■ ACTIVITY: Write the next part of the abstract on hydrothermal treatment of pharmaceutical waste, beginning after its final sentence.

■ SUPPLIED TEXT:
Abstract:
Pharmaceutical waste represents a highly toxic waste stream. With the ever-growing population and advancements in the pharmaceutical industry, and no standardised protocol for their disposal, pharmaceuticals contribute to land and water contamination. Conventional treatment practices include autoclaving and discarding at landfill sites, leading to formation of toxic leachate. High-temperature incineration is another alternative used commercially. However, incineration is prohibited in various countries as it contributes to the release of poisonous emissions such as dioxins, nitrous oxides, persistent organic pollutants, and heavy metals.
Hydrothermal deconstruction of pharmaceutical wastes is a viable waste management technique, non-toxic, environmentally benign and economically feasible. This study focuses on investigating the non-catalytic hydrothermal deconstruction of commonly used local anaesthetics (bupivacaine and lignocaine), antibiotics (amoxicillin and metronidazole), hormones (adrenaline and progesterone). The drugs were subjected to 60 min hydrothermal deconstruction at temperatures varying between 200 and 350 °C. Treated samples were analysed for chemical oxygen demand (COD), ammonia-nitrogen (NH3) content. High-performance liquid chromatography was carried out to confirm the deconstruction of the drugs. Furthermore, gas chromatography equipped with a flame ionisation detector (GC-FID) was performed to measure the quantity of volatile fatty acids (VFAs) produced during the treatment reaction. Additionally, a reactive force field (ReaxFF) molecular dynamic simulation was executed to validate the formation of VFAs.

■ LISTED ENTRIES:
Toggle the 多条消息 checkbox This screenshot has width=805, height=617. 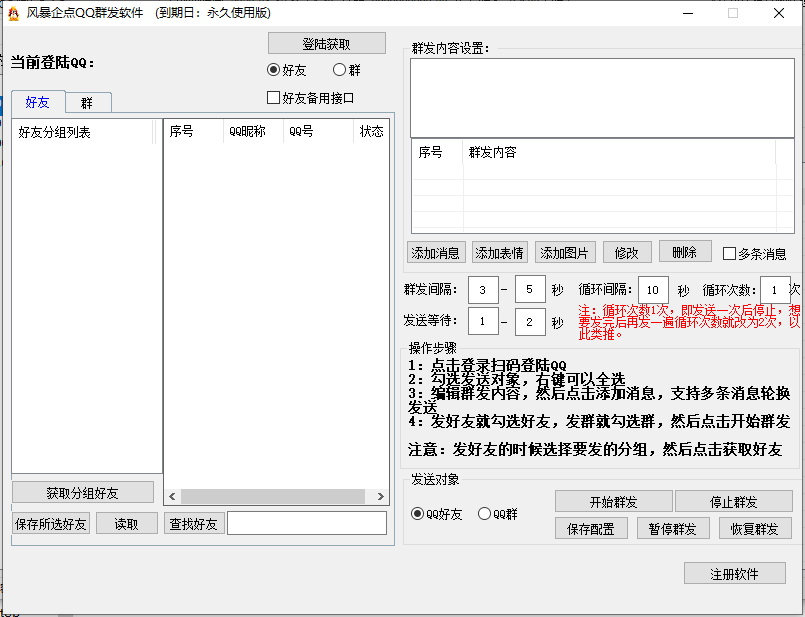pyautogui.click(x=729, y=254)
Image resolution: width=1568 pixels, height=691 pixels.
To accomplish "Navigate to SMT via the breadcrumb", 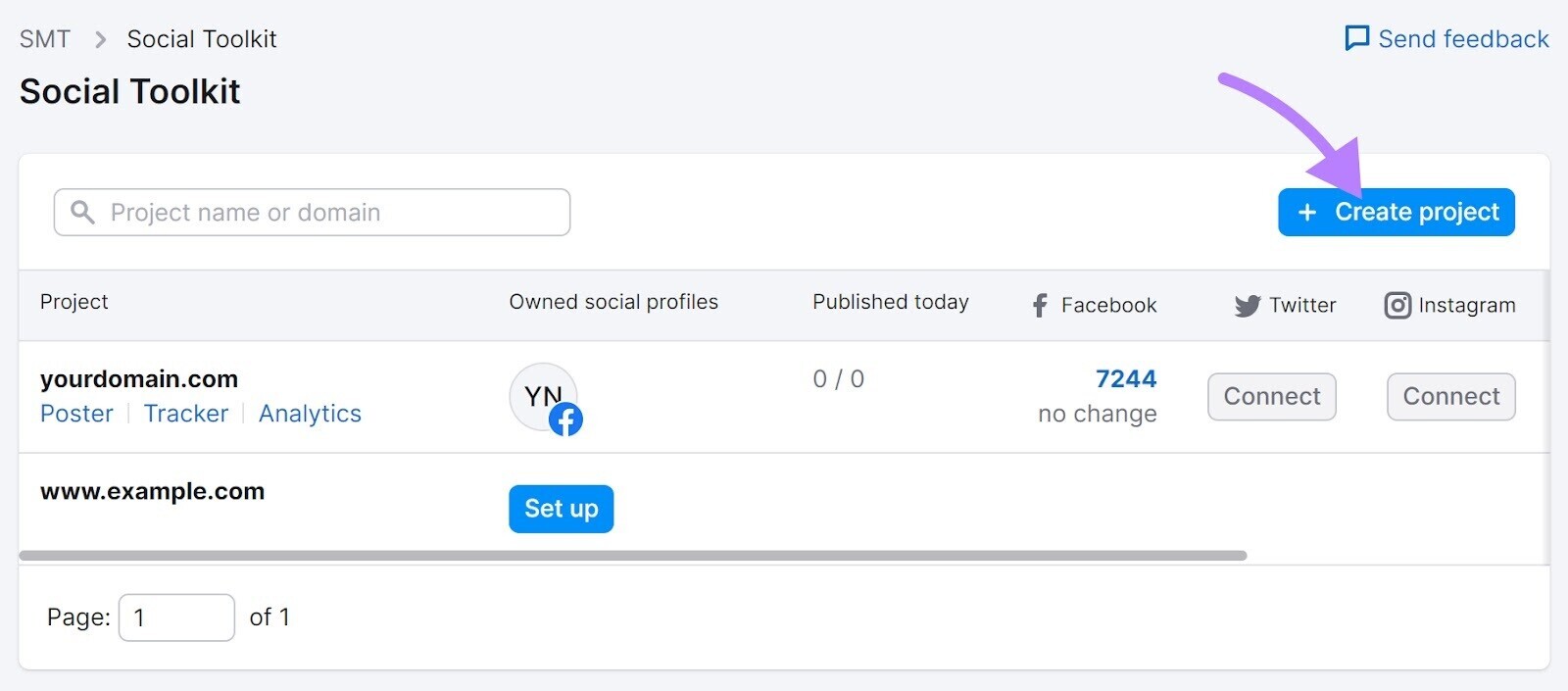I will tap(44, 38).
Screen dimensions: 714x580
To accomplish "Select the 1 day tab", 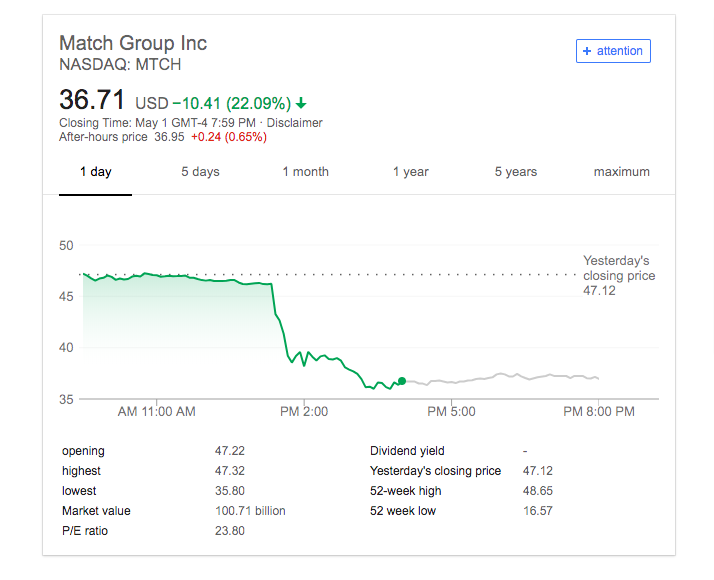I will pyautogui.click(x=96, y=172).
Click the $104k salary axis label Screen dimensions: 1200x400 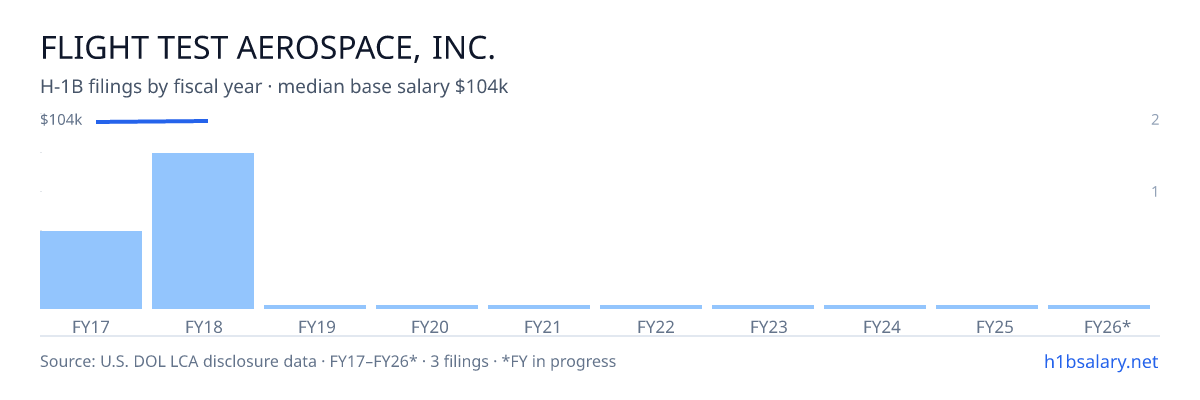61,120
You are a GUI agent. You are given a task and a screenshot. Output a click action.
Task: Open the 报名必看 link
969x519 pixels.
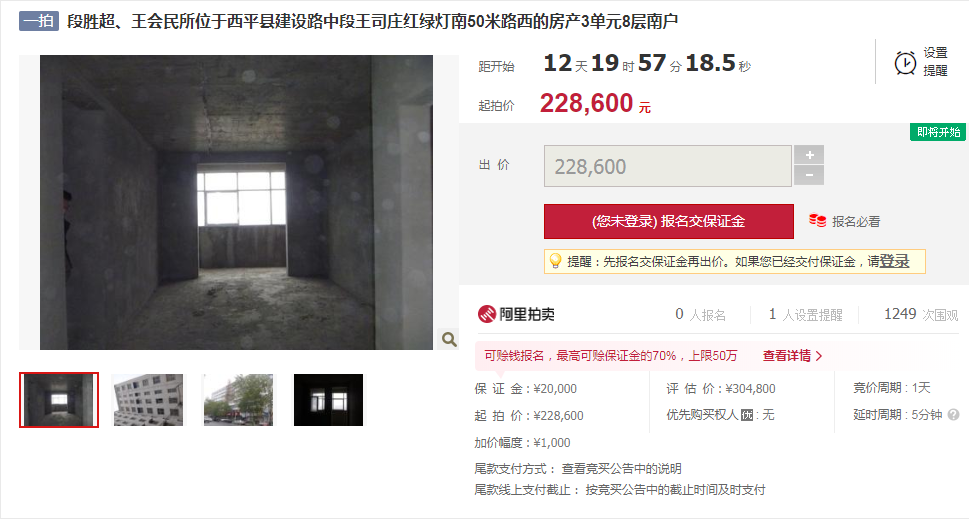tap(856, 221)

---

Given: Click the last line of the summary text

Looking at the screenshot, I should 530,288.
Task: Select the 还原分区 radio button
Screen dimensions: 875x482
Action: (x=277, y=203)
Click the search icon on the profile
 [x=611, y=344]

■ ANSWER BOX:
Results suggest that hydrothermal deconstruction can efficiently destroy pharmaceutical waste. A reduction in COD of up to 91.3 % for anaesthetics, 94.8 % for antibiotics and 85.1
% was achieved for hormones deconstruction. Short-chain volatile fatty acids, predominantly acetic acid was produced during the treatment process. Complete degradation of local anaesthetics achieved at 250 °C after 10 min, up to 99.4% degradation of antibiotics at 350 °C after 60 min and 100 % degradation of hormones at 300 °C after 30 min. Ammonia nitrogen content (NH3-N) of up 60 mg/L was traced for local anaesthetics, 29.8 mg/L for antibiotics and 6.41 mg/L for hormones. The reactive force field (ReaxFF) molecular dynamic simulation suggested that the hydroxyl radicals were responsible for the degradation of the drugs.